---- ИСХОДНЫЙ ТЕКСТ

Военные оставили "Стивенс" в ужасающем состоянии. Служащие военно-воздушных сил жили в нем не как в первоклассном отеле, а как в казармах. Теперь, когда правительство вновь выставило его на продажу, трудно было себе представить его былую роскошь. В огромном бальном зале военные устроили общую столовую, в результате чего он превратился в какую-то конюшню. Увидев все это безобразие, Конрад впал в отчаяние. Его "гранд-дама" превратилась в старую и немощную вдову, и вернуть ее в прежнее состояние казалось просто невозможным. И несмотря на то, что Конрад был первым в очереди на ее приобретение как владелец "Корпорации Стивенс", он решил отказаться от участия в торгах. Нелегко ему было принять такое решение – он столько лет мечтал об этом самом большом в мире отеле. Однако интуиция говорила ему, что вкладывать средства в его восстановление уже не имеет смысла.
И вдруг, к ужасу Конрада, другой бизнесмен, Стивен Хэли, бывший каменщик, ставший предпринимателем, вступил в торги и приобрел его. И хотя Конрад уже утратил интерес к отелю, теперь, когда его приобрел кто-то другой, все в нем возмутилось, и он решил во что бы то ни стало завладеть им. Больше всего самолюбие Конрада задевало то, что у Хэли не было абсолютно никакого опыта в гостиничном деле. Подумать только, человек, ничего не понимающий в этом бизнесе, оценил возможности "Стивенса", а он, Конрад Хилтон, их не увидел. Вместе с тем Конрад рассчитывал, что именно из-за неопытности Хэли отель может оказаться убыточным и тогда у него снова появится шанс стать его владельцем. Однако этого не произошло. Напротив, благодаря изобретательности и воображению Хэли – не говоря уже о миллионах, затраченных на всякие новшества, – ему удалось вернуть "Стивенсу" его былую славу, и он снова стал знаменитым на весь мир отелем.

--------
---- ПОКАЗАННЫЕ ДАННЫЕ

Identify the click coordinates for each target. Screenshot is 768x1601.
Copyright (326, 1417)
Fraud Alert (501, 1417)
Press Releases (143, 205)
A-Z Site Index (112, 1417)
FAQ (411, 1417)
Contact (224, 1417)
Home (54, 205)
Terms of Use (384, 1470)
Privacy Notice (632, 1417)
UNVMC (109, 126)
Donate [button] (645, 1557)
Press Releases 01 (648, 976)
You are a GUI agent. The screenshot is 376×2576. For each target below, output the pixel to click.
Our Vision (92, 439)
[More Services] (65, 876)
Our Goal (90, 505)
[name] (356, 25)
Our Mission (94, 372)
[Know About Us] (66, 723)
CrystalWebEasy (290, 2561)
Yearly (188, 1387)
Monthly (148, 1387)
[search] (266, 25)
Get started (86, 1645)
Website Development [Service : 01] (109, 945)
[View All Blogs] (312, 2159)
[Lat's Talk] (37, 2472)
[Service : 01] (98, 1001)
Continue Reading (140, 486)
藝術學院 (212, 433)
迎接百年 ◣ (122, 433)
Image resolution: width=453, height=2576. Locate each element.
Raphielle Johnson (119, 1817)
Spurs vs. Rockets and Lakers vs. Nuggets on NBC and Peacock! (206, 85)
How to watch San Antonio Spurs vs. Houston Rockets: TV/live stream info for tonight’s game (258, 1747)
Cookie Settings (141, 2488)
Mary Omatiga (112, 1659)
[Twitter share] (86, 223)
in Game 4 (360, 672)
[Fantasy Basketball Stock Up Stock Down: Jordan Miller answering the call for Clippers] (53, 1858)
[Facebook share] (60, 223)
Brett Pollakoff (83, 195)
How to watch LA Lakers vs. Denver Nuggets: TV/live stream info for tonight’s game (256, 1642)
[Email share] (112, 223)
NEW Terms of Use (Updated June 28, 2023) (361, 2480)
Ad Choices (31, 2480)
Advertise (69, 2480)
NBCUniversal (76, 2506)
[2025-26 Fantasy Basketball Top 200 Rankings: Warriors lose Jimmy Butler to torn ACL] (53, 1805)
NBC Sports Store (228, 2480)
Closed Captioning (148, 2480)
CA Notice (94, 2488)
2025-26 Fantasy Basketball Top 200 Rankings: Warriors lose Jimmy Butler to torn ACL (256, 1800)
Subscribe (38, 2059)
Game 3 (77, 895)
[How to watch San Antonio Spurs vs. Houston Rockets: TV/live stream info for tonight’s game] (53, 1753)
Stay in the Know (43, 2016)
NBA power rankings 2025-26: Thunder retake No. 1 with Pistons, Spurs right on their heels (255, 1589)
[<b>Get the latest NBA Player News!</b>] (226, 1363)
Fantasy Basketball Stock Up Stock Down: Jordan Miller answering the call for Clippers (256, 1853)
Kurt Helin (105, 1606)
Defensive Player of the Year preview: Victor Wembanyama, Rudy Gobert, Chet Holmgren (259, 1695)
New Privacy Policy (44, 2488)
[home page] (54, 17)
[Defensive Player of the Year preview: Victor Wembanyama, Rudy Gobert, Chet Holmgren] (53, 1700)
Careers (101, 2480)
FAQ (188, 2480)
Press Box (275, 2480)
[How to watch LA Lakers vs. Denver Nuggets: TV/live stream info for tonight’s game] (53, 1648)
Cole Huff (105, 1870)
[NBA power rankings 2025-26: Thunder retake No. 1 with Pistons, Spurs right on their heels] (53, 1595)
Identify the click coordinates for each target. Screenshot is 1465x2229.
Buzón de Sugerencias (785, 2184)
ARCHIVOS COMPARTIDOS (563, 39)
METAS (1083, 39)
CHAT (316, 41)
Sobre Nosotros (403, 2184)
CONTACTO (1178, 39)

--------

(ЗАДАЧА 1) Кем был Стивен Хэли до того, как стал предпринимателем, согласно тексту об отеле «Стивенс»?
(ЗАДАЧА 2) Перечислите по тексту об отеле «Стивенс» все, благодаря чему Хэли удалось вернуть отелю былую славу.
(ЗАДАЧА 3) Продолжите текст об отеле «Стивенс», начав сразу после его последнего предложения.

(ОТВЕТ 1) Каменщиком.

(ОТВЕТ 2) Изобретательность, воображение, миллионы, затраченные на всякие новшества.

(ОТВЕТ 3)
И все-таки Конрад не мог расстаться с мыслью об отеле. Вопреки голосу разума, он сделал Стиву Хэли несколько предложений о покупке, тем самым дав ему понять, что серьезно намерен приобрести отель, что лишь заставило Хэли более решительно отказаться от его продажи. Конрада изводила мысль о своем промахе по поводу перспективности отеля, который он еще усугубил неоднократными разговорами с Хэли о продаже.
С головой уйдя в размышления об этой сделке, во всяком случае, так это представлялось Жа-Жа, Конрад совершенно не думал о жене, не скрывая ни от нее, ни от посторонних своего раздражения. Он пытался убедить себя, что не стоит из-за этого расстраиваться. Не всегда же ему получать все, чего он хочет? К сожалению, задаваясь этим вопросом, он сам же уверенно отвечал на него: "Нет, всегда!" Он вкладывал всего себя в свои предприятия, и неудачи выводили его из себя. Так уж он был создан, и ничего не мог с этим поделать.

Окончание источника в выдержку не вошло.